If $F(v_1,\dots,v_k)$ is a $k$-linear form on $\mathbb R^n$, the norm I want to consider is
$$ ||F|| = \sup \frac{ F(v_1,\dots, v_k)}{\prod_{i=1}^k \left|\left|v_i\right|\right|} $$
where the vector norm is the $2$-norm.
A random $k$-linear form is one given by a $k$-tensor with i.i.d. mean 0 entries.
Known result 1: A random $2$-linear form has norm $O( \sqrt{n})$ with probability approaching $1$. (This is the same as the largest singular value of a randommatrix, so it's the square root of the largest eigenvalue of a Wishart random matrix, which is close to $2\sqrt{n}$ with high probability.)
Known result 2: A random $3$-linear form has norm $O(n^{1/2+\epsilon})$ with probability approaching 1. (On an inequality of von Neumann and an application to the metric theory of tensor products)
Known result 3: Suppose there is a sequence of distributions of $2$-linear forms on $\mathbb R^n$ such that for each degree $d$, for sufficiently large $n$, the expectation of all degree $d$ polynomials of the entries is the same as for a random $2$-linear form.
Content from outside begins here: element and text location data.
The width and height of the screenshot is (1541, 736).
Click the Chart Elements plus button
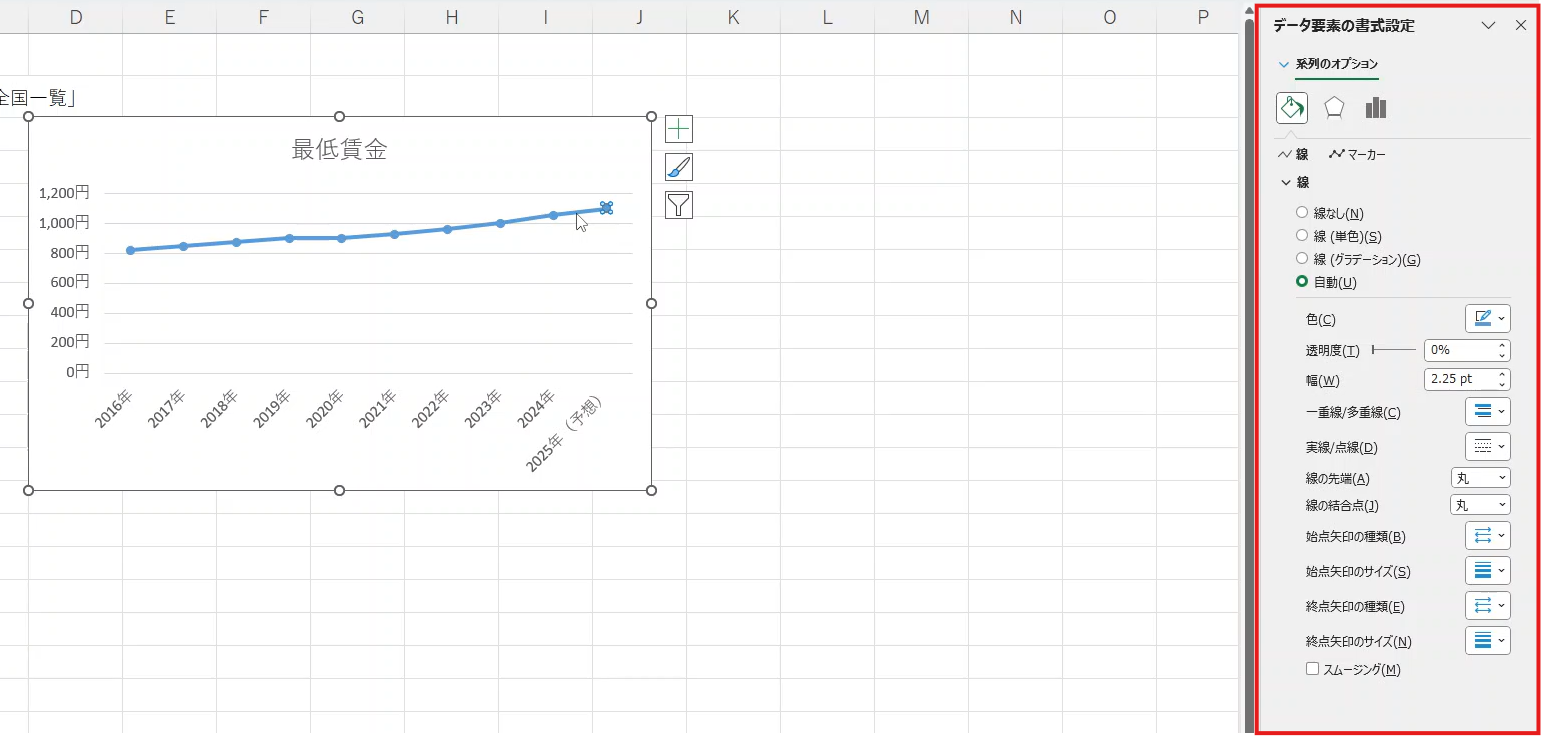679,129
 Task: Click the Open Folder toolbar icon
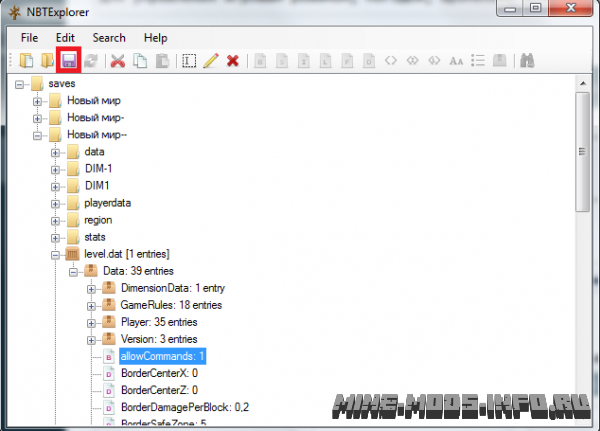coord(47,60)
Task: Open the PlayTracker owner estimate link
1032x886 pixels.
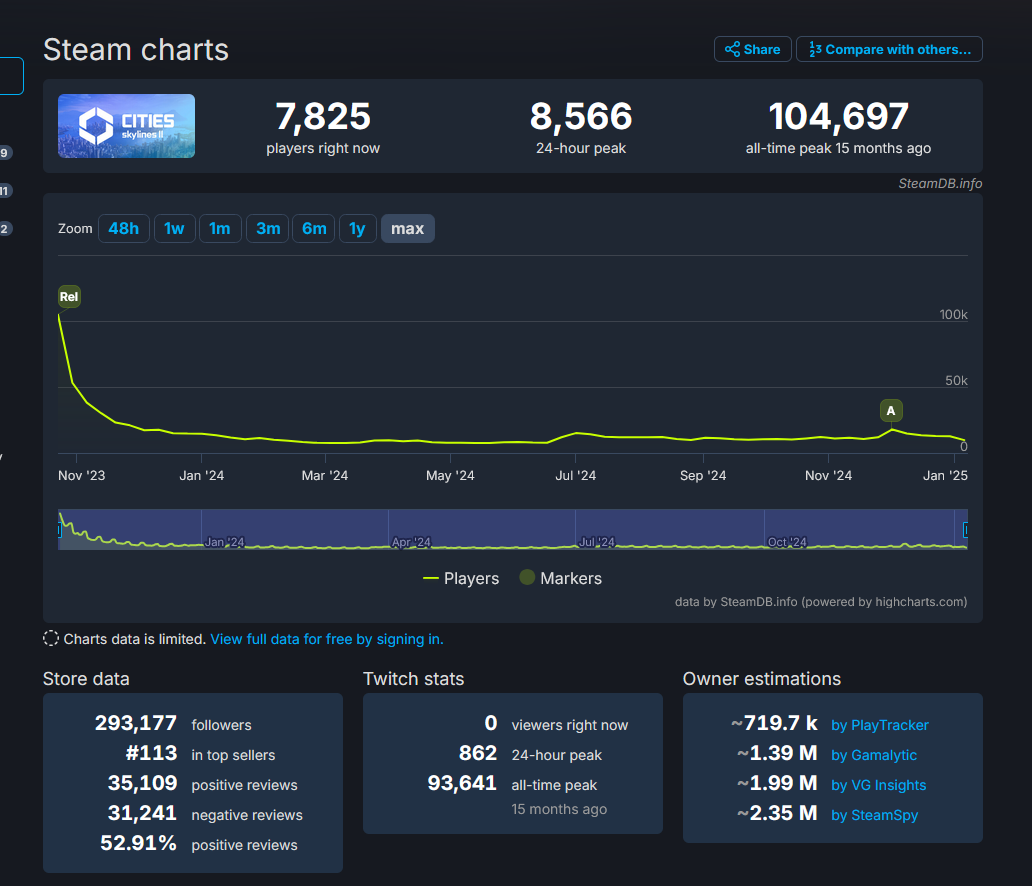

Then an element of that distribution has norm $O(n^{1/2+\epsilon})$ with probability approaching one. (The expected value of $tr (M M^T)^{d/2})$ for a random matrix $M$ is proportional to $n^{1+d/2}$ and it is an upper bound on the $d$th power of the norm, so we get an upper bound of the form $n^{1/2 + 1/d}$ from the $d$th moments.)
Question:
Suppose there is a sequence of distributions of $3$-linear forms on $\mathbb R^n$ such that for each degree $d$, for sufficiently large $n$, the expectation of all degree $d$ polynomials of the entries is the same as for a random $3$-linear form. Does an element of that distribution have norm $O(n^{1/2+\epsilon})$ with probability approaching one?
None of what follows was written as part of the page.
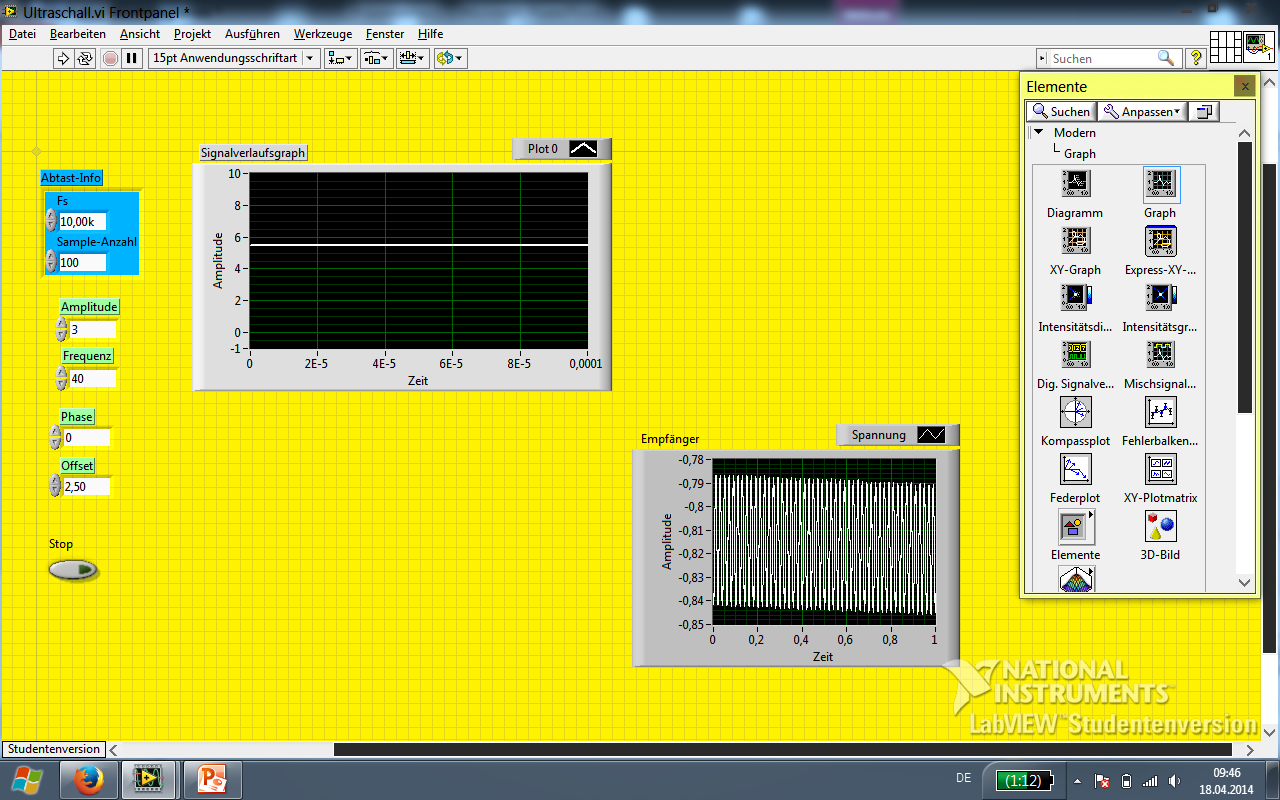The height and width of the screenshot is (800, 1280).
Task: Click the XY-Plotmatrix palette icon
Action: [1160, 469]
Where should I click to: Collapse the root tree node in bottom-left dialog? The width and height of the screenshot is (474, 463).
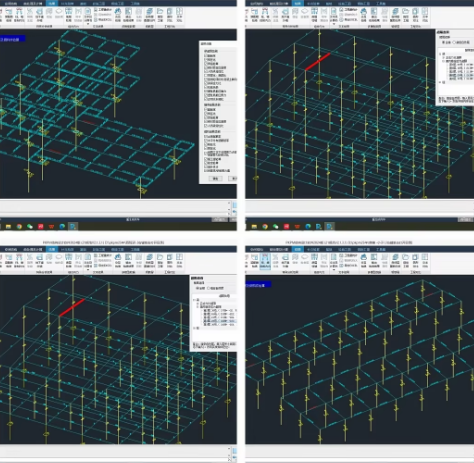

Observe that the proof of known result 2 relies on computing
$$ \mathbb E \left [e^{ \lambda F(v_1,v_2,v_3)} \right]$$
for random $v_1$, $v_2$, $v_3$ on the unit ball. This can be expressed in terms of moments of $F$, but it involves polynomials of arbitrarily high degree. Is this necessary?
The motivation for this question that a small moment result would allow us to prove the same inequality for a much larger class of distributions, such as those arising from algebraic geometry.